Pixel coordinate grounding data

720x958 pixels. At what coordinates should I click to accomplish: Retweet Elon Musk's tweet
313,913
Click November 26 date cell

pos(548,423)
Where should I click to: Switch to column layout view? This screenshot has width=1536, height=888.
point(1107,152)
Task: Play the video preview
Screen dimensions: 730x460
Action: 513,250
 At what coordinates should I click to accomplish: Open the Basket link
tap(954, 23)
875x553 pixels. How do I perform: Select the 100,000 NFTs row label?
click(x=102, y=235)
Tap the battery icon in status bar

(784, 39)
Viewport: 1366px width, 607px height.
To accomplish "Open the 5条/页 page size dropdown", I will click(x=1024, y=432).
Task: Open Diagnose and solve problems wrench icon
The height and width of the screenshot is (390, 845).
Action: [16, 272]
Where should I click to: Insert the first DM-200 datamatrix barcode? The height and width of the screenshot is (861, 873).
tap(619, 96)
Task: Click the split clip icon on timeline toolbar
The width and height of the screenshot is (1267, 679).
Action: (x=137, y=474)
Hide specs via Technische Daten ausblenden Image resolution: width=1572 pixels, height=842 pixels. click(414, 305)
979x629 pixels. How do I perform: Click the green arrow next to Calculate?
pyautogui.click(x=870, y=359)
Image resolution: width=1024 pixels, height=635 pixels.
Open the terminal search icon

• WHAT YOU ARE ASKED TO DO:
Return only the part of the records above that opens with the line containing "Task: Click the" and closes with the line containing "Hide specs via", ends included.

• TASK ANSWER:
Task: Click the split clip icon on timeline toolbar
The width and height of the screenshot is (1267, 679).
Action: (x=137, y=474)
Hide specs via Technische Daten ausblenden Image resolution: width=1572 pixels, height=842 pixels. click(414, 305)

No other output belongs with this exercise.